### PROBLEMS TO WORK ON
a) In the article on the Windigo communities, which three communities agreed in principle to the Shared Territory Protocol agreement?
b) Write a continuation of the article on the Windigo communities from the point where it stops.
PAGE EXCERPT: Begin
Windigo communities unite to thrive on the land's mineral wealth

A group of northwestern Ontario First Nation communities were heading to the Prospectors and Developers Association of Canada’s (PDAC) mining show in March as a “unified voice” in looking to benefit from resource development in their traditional territories.

The communities of Cat Lake, Slate Falls, and Lac Seul have agreed in principle to a Shared Territory Protocol agreement which will be presented at the world’s largest mining industry trade show this week.

“My message is, if you involve us correctly, there is no limit to what we can all do,” said Russell Wesley, communication coordinator at Windigo First Nations Council, a Sioux Lookout-based tribal council of seven communities in northwestern Ontario.

Wesley and the chiefs will be part of a delegation that includes the Municipality of Sioux Lookout, which is making its second official appearance at PDAC, and has a growing Friendship Accord with these communities as Sioux Lookout looks to promote the region’s gold, nickel, copper and iron ore prospects.
PAGE EXCERPT: End
DATASET EXCERPT: Begin
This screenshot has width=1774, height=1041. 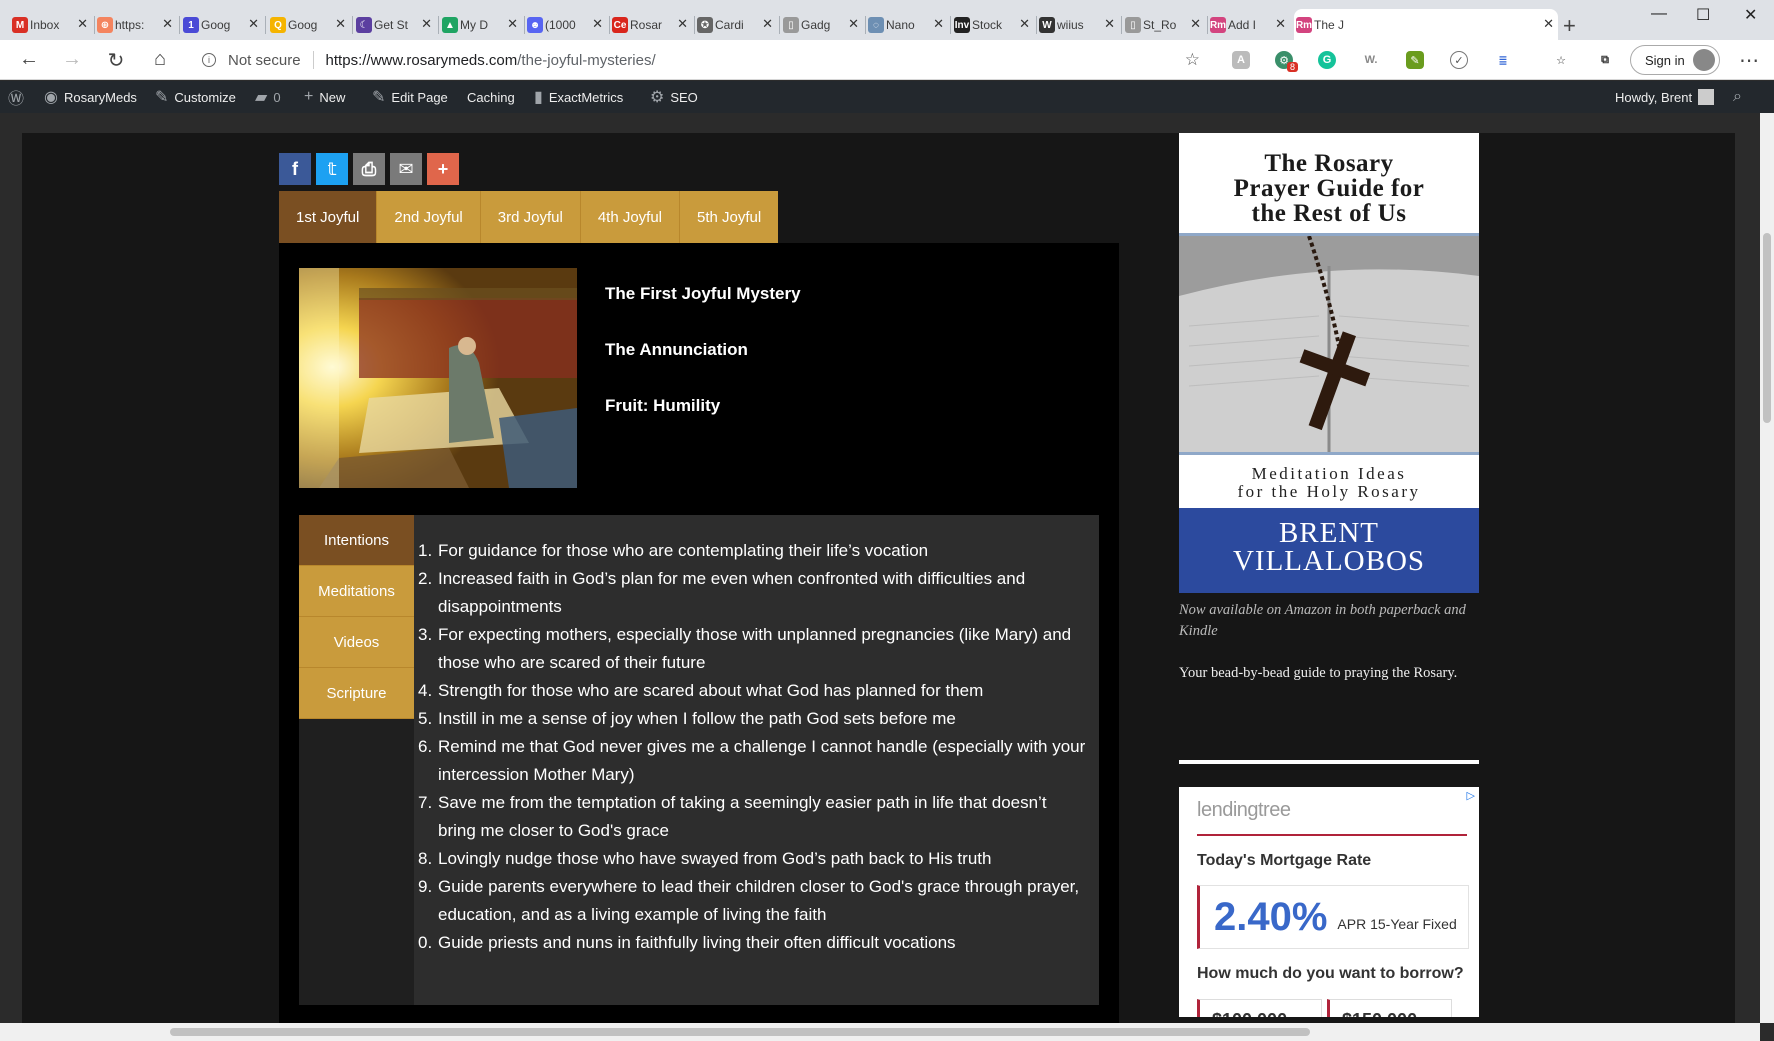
DATASET EXCERPT: End
### OUTPUTS FOR THE TASKS
a) Cat Lake, Slate Falls, and Lac Seul.

b)
The communities belonging to the Windigo tribal council have proven to be more than capable of participating in natural resource development based on their ownership in a number First Nation-owned service companies with an abundance of skilled labour on hand.

“Windigo First Nations Council has evolved into a strong tribal council with serious business interests,” said Wesley.

Award-winning Windigo Catering is a large and expanding Sioux Lookout-based operation that services Goldcorp’s Musselwhite Mine and the crews stationed at the Ministry of Natural Resources’ fire bases.

Another member-owned company is Boreal Solutions. Headquartered in Thunder Bay with an office in Sault Ste. Marie, it provides environmentally-friendly janitorial services and cleaning supplies to a variety of clients and is looking at expanding into other markets and provinces.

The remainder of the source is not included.